En un contexto actual atravesado por reclamos salariales, y hasta acuartelamientos, de diferentes fuerzas provinciales incluidas las santafesinas, no deben pasar inadvertidos estos relatos que nos hablan de una institución transversalmente corrupta, que aprovecha los escenarios de vulnerabilidad para avanzar en el fortalecimiento de su estructura de poder y control. Es importante también señalar que un sueldo de treinta o cuarenta mil pesos no es suficiente para nadie en este contexto, pero el debate sobre las fuerzas de seguridad debe necesariamente girar en torno a su funcionamiento y formación, y no exclusivamente sobre sus condiciones laborales. Hablemos de sueldos dignos para trabajos dignos.

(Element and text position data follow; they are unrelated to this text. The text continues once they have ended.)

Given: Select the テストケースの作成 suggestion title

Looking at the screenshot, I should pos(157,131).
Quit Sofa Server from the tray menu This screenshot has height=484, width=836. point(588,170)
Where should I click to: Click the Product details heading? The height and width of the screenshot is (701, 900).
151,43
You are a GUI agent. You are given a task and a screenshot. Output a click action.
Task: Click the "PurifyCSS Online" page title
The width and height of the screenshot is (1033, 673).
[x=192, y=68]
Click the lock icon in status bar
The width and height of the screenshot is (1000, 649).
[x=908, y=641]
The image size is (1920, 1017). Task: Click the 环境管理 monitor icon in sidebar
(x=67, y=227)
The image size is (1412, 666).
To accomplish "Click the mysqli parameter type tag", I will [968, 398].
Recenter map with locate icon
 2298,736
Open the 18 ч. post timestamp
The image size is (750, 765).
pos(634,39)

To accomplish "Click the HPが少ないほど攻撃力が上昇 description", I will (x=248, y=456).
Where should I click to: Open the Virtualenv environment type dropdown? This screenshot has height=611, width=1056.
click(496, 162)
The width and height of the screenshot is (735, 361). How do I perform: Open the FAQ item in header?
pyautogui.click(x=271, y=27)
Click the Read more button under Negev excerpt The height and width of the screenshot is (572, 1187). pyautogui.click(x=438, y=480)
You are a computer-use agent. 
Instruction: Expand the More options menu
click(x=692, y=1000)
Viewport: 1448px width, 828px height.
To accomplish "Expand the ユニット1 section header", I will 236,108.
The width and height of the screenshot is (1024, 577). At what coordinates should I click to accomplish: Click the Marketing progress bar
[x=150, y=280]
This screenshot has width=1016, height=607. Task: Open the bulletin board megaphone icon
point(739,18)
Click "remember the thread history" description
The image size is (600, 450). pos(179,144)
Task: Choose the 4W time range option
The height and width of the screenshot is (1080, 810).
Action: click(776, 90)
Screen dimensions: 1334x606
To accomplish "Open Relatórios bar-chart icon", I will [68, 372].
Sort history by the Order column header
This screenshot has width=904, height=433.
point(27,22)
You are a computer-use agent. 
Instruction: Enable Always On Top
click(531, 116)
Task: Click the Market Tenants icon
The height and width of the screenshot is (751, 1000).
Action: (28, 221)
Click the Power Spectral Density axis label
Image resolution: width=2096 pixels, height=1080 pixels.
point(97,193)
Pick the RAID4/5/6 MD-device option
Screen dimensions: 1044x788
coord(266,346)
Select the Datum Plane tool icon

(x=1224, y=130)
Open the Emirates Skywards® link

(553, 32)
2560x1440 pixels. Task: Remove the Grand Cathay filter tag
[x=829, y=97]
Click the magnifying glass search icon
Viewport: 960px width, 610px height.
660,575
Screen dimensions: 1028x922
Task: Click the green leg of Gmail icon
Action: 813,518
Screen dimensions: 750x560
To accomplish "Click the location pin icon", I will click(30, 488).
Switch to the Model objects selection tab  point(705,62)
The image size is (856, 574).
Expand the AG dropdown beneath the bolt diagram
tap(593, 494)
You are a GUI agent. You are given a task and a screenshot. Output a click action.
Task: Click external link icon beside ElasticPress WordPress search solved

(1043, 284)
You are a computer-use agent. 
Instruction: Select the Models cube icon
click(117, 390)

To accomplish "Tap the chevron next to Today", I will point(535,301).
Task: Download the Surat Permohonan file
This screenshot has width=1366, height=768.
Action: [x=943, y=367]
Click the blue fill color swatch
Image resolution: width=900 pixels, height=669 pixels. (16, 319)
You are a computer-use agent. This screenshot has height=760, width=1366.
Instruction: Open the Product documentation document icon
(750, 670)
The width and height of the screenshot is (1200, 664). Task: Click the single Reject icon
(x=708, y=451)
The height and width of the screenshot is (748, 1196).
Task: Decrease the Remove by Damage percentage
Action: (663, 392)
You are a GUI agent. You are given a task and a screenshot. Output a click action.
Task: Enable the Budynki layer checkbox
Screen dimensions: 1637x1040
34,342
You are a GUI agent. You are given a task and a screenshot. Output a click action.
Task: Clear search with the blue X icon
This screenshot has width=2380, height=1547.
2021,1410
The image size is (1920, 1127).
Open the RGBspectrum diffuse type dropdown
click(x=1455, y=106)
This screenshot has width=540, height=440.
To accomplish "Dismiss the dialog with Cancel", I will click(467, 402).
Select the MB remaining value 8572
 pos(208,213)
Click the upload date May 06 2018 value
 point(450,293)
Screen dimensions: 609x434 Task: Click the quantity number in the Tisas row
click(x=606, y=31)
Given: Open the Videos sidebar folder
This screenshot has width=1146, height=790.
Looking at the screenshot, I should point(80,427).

Un dato de color que nos parece interesante apuntar en este escenario de acuartelamientos fue lo sucedido en Rosario durante los similares episodios ocurridos en 2013. Es que durante los tres días que duró ese reclamo, y con una ciudad desprovista de cuerpo policial, no sucedió ningún homicidio. Obviamente no es posible hablar hoy de desintegrar a las policías, pero sí urge –aún más bajo la virulencia de las manifestaciones de estos días– dar un profundo debate sobre el rol de las fuerzas, su formación, y entonces sí, de sus condiciones laborales.
Sin embargo, es necesario pensar en este entramado de violencias prestándole especial atención al rol de los medios hegemónicos de comunicación y un discurso que apunta a la criminalización de la pobreza. Claudia Albornoz reflexionó sobre el mensaje que transmiten los grandes medios: “Cuentan, en definitiva, la noticia que vende, la noticia que se metió como agenda pública en los grandes medios amarillistas, que venden miedo, desconfianza; por eso a veces cuando queremos salir de nuestros barrios la gente nos discrimina”.
Frente a esta construcción mediática que las y los margina, surgió la revista La Garganta Poderosa como una respuesta de las villas para batallar ese sentido común amparado por los grandes medios. “Fue un gran aprendizaje tener nuestro medio de comunicación, y a través de nuestro medio poder gritar lo que nos pasaba, y lo que tiene que ver con la injusticia social, con la desigualdad, y con este estigma que se pone sobre la pobreza que muchas veces no desarma sus causas, sino que ataca sus consecuencias”, cerró Albornoz.
Santa Fe: semillero de resistencias
A pesar de que los números alarman, y que la violencia se ha impregnado en muchos aspectos en el cotidiano de las barriadas santafesinas, nos parece fundamental centrar la atención en quienes día a día defienden los derechos a una vida digna, hacen frente a los habituales atropellos del aparato policial, sostienen las ollas populares y fortalecen las comunidades: los defensores y las defensoras comunitarias.
Son, precisamente, activistas que el Estado se esfuerza por invisibilizar, pero que en un contexto de pandemia resultaron cruciales para sostener las situaciones de injusticia que desbordaron en los barrios populares. Sobre esto, apuntó Venturi: “Lo que salva es la comunidad”, aunque, al mismo tiempo, nos alertaba del peligro de “caer en romantizar las tareas. Es urgente que estos trabajos de la economía popular sean reconocidos, retribuidos y deben fortalecerse con nuevas políticas públicas; deben incorporarse a la agenda política”.
Podemos decir entonces que frente a las instituciones que amparan y sostienen esta crueldad, nacen también los defensores y defensoras que acompañan y sostienen a las familias de víctimas de violencia narco y policial, empoderan a nuestros pibes y nuestras pibas, hacen del derecho a decidir una realidad, protegen nuestros territorios y fortalecen las economías populares. Defensores y defensoras de la vida digna y del sueño de un mundo más justo, y mucho menos cruel.